* **Data for processing**
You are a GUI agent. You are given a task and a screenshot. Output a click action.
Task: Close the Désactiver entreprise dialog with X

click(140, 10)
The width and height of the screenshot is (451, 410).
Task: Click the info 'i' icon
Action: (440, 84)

* **Work instructions**
Copy nothing except the lines from the one with "Task: Close the" through the end of the records; keep each exactly as it appears, first and last included.

* **Response**
Task: Close the Désactiver entreprise dialog with X

click(140, 10)
The width and height of the screenshot is (451, 410).
Task: Click the info 'i' icon
Action: (440, 84)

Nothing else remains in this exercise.